Goal 1: Copy the whole passage on Adam's fall and the work of salvation word for word.

+++ Page extract

The work of salvation is undercut - Adam's fall into sin was a real event, the direct cause of sin in the world:
Therefore as sin came into the world through one man and death through sin, and so death spread to all men because all men sinned-- Romans 5:12.
Theistic evolution does not recognize Adam as the first man, created directly from the dust of the ground by God:
Then the LORD God formed man of dust from the ground, and breathed into his nostrils the breath of life; and man became a living being. - Gen 2:7.
However, the sinner Adam and the Saviour Jesus are linked together in the Bible by Romans 5:17-19:
If, because of one man's trespass, death reigned through that one man, much more will those who receive the abundance of grace and the free gift of righteousness reign in life through the one man Jesus Christ. Then as one man's trespass led to condemnation for all men, so one man's act of righteousness leads to acquittal and life for all men. For as by one man's disobedience many were made sinners, so by one man's obedience many will be made righteous.

++++++
+++ Data supplied

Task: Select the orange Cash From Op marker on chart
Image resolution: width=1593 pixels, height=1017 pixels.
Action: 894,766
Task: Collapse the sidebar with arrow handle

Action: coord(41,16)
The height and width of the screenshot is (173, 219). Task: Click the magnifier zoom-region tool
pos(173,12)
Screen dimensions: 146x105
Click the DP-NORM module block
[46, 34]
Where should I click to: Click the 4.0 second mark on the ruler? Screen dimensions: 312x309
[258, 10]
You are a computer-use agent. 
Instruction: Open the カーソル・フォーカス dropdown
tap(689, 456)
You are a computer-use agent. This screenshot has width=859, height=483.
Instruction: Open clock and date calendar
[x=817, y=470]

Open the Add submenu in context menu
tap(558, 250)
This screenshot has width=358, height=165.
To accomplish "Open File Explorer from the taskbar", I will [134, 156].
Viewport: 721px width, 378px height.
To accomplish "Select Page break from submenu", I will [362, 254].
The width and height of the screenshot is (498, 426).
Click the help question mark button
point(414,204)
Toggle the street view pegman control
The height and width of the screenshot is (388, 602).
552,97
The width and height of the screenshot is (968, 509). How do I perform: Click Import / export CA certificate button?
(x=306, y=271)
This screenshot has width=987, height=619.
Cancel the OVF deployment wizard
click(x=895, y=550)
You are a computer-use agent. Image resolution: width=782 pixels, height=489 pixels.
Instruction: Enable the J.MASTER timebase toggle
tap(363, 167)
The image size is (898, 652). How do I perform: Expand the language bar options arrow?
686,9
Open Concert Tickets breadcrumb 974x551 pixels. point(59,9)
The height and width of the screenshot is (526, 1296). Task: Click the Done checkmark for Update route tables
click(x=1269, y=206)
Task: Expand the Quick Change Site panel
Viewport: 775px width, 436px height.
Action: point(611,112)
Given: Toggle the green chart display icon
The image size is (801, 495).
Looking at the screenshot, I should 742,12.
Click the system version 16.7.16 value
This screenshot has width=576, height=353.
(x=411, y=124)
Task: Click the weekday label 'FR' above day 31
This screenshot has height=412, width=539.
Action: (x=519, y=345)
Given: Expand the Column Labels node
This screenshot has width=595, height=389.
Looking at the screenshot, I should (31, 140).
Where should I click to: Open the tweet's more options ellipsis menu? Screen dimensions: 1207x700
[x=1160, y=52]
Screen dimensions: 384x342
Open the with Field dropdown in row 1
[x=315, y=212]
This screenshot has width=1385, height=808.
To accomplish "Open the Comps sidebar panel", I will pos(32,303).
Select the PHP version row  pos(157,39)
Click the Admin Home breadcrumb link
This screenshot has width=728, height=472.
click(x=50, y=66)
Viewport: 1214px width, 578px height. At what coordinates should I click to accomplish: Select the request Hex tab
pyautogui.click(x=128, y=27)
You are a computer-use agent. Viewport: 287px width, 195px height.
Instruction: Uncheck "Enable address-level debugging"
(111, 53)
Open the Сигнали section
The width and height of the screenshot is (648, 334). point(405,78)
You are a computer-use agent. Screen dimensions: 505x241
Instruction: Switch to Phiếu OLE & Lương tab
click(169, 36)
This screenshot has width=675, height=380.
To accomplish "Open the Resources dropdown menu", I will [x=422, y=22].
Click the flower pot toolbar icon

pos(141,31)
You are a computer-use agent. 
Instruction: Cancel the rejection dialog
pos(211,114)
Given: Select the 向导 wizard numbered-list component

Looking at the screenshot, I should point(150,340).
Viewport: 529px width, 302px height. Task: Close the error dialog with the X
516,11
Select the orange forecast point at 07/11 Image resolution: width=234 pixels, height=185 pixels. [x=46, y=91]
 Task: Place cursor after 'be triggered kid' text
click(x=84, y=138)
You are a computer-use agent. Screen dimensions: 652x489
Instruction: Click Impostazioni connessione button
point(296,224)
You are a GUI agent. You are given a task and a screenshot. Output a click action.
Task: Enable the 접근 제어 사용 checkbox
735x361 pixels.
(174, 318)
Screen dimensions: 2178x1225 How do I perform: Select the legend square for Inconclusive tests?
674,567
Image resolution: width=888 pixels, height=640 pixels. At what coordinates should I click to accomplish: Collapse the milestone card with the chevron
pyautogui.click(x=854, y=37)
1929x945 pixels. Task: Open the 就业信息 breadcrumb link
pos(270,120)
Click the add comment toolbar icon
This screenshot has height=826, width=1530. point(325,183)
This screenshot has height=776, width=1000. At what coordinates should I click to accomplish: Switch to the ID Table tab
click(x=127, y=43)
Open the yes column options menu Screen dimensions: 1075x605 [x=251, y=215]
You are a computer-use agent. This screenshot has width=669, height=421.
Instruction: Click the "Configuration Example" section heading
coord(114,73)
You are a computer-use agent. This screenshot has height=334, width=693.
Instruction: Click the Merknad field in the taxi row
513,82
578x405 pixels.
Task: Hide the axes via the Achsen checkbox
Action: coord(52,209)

++++++

Goal 2: Render the data records as a JSON list of strings, one string per line and no blank lines, starting at the line that contains "Open the yes" and ending at the last line of the entries.

Final answer 1:
The work of salvation is undercut - Adam's fall into sin was a real event, the direct cause of sin in the world:
Therefore as sin came into the world through one man and death through sin, and so death spread to all men because all men sinned-- Romans 5:12.
Theistic evolution does not recognize Adam as the first man, created directly from the dust of the ground by God:
Then the LORD God formed man of dust from the ground, and breathed into his nostrils the breath of life; and man became a living being. - Gen 2:7.
However, the sinner Adam and the Saviour Jesus are linked together in the Bible by Romans 5:17-19:
If, because of one man's trespass, death reigned through that one man, much more will those who receive the abundance of grace and the free gift of righteousness reign in life through the one man Jesus Christ. Then as one man's trespass led to condemnation for all men, so one man's act of righteousness leads to acquittal and life for all men. For as by one man's disobedience many were made sinners, so by one man's obedience many will be made righteous.

Final answer 2:
[
  "Open the yes column options menu Screen dimensions: 1075x605 [x=251, y=215]",
  "You are a computer-use agent. This screenshot has width=669, height=421.",
  "Instruction: Click the \"Configuration Example\" section heading",
  "coord(114,73)",
  "You are a computer-use agent. This screenshot has height=334, width=693.",
  "Instruction: Click the Merknad field in the taxi row",
  "513,82",
  "578x405 pixels.",
  "Task: Hide the axes via the Achsen checkbox",
  "Action: coord(52,209)"
]